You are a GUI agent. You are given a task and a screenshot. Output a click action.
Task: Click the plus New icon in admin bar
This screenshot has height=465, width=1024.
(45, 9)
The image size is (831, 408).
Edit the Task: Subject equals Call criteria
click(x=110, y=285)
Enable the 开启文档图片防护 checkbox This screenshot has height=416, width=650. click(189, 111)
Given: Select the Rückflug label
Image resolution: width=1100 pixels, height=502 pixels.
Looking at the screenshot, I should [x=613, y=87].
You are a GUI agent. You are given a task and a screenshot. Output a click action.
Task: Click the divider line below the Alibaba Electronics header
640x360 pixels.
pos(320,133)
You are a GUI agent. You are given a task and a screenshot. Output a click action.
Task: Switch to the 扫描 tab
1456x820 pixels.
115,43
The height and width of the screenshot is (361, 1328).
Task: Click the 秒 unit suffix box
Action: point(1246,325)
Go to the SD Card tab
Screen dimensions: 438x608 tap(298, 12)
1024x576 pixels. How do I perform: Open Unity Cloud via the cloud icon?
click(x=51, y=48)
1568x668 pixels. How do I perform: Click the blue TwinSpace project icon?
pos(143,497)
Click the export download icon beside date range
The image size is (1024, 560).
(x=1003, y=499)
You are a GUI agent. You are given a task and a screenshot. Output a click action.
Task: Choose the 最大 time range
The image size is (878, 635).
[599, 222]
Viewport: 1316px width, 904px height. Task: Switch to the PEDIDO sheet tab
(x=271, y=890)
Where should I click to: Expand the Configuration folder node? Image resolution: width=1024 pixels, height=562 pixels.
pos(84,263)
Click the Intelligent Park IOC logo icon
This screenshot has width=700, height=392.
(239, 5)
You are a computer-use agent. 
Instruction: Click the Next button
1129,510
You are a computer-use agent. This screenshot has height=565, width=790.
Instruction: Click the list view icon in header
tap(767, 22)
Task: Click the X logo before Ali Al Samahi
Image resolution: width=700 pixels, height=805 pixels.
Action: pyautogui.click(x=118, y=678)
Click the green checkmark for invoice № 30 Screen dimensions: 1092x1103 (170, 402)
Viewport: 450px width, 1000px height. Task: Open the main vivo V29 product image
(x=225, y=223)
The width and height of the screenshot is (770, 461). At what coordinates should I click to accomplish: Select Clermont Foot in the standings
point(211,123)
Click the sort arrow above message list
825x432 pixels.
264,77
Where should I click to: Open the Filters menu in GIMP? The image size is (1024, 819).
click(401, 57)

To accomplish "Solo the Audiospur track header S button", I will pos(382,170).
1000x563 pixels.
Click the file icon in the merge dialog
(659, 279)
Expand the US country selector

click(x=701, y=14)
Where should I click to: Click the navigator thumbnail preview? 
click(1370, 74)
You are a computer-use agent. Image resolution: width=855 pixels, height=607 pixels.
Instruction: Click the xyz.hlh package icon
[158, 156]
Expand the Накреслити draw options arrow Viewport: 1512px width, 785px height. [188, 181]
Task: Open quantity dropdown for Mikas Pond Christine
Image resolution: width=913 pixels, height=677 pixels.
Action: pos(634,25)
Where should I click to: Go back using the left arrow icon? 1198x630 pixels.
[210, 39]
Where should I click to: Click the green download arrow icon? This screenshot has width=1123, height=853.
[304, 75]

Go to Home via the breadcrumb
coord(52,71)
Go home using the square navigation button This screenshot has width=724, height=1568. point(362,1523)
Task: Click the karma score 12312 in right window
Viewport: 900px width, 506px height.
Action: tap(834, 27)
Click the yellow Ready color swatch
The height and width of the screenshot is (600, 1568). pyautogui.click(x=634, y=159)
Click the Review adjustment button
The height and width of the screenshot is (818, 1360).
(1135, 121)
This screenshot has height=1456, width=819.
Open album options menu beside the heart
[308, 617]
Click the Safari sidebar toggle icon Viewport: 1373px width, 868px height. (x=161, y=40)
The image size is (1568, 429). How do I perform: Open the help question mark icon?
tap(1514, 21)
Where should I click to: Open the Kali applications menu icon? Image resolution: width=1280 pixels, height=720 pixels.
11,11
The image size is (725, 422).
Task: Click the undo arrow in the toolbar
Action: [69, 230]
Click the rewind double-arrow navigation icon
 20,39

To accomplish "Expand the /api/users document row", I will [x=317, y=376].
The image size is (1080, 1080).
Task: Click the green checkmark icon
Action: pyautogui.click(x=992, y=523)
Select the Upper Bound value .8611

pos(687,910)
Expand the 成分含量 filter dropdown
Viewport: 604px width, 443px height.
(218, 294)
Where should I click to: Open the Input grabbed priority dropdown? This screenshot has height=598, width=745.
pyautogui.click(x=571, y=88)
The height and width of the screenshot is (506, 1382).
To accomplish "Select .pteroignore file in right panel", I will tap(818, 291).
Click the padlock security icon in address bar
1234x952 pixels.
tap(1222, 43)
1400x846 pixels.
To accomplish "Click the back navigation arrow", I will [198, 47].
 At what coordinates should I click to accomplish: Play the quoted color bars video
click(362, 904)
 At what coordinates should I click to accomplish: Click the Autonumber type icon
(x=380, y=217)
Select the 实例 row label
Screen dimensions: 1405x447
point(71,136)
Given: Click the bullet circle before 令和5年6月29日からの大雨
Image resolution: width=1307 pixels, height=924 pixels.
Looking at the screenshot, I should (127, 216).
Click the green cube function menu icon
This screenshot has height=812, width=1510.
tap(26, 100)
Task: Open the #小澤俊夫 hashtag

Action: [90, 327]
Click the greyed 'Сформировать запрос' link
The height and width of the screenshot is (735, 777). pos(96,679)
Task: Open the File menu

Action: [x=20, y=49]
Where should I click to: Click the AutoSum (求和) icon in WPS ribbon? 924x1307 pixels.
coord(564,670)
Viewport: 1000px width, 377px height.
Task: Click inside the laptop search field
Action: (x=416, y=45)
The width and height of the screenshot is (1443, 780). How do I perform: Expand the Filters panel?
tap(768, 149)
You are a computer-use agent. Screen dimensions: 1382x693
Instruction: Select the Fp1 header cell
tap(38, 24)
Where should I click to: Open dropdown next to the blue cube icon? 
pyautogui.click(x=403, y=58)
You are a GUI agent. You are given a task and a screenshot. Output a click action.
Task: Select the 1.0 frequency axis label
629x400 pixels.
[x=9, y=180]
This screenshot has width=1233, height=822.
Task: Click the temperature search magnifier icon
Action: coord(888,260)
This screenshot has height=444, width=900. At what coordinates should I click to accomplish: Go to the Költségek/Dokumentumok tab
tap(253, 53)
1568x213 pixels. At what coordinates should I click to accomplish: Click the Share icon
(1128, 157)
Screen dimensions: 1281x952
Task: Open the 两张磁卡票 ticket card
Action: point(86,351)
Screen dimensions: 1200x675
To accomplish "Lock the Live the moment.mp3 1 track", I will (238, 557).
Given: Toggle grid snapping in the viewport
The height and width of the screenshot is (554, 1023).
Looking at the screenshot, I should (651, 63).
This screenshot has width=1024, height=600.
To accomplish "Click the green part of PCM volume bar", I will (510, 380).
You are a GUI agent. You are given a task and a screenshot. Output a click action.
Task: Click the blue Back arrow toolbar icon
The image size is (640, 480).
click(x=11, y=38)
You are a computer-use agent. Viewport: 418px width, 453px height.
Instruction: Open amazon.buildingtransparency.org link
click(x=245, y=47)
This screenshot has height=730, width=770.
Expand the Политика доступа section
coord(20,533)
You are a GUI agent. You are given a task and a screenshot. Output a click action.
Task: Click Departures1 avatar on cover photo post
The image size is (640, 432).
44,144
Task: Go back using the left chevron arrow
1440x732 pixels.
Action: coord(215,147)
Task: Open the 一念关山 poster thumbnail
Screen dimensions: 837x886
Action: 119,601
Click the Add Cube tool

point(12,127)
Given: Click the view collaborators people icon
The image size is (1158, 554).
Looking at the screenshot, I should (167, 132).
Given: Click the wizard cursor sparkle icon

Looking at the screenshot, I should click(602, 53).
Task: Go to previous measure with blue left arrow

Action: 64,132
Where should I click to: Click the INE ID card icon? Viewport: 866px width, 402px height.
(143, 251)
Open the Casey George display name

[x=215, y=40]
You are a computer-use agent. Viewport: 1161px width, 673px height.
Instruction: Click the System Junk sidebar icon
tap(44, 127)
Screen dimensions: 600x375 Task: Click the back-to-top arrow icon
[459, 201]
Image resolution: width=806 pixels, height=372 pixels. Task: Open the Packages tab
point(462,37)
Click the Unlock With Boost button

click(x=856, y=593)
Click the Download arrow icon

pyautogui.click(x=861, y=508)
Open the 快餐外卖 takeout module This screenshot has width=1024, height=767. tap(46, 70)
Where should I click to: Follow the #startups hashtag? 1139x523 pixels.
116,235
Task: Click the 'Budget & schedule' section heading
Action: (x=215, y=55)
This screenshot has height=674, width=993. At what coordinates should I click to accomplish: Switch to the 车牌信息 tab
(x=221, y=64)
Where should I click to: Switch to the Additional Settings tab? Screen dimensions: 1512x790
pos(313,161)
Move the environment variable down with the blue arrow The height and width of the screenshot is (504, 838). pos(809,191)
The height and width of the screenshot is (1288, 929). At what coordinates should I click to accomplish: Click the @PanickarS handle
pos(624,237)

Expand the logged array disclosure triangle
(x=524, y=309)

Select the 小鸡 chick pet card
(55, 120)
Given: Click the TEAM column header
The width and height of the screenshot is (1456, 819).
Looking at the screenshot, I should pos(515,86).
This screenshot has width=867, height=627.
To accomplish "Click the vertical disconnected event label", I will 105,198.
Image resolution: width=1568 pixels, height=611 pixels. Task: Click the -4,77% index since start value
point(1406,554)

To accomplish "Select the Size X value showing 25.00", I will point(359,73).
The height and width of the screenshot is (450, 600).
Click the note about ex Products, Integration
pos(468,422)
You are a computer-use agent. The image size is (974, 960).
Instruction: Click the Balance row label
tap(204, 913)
-*-
Task to carry out: Apply a filter for "before" to the data above, then copy each line that matches.

Result of the task:
Task: Click the X logo before Ali Al Samahi
Given: Click the bullet circle before 令和5年6月29日からの大雨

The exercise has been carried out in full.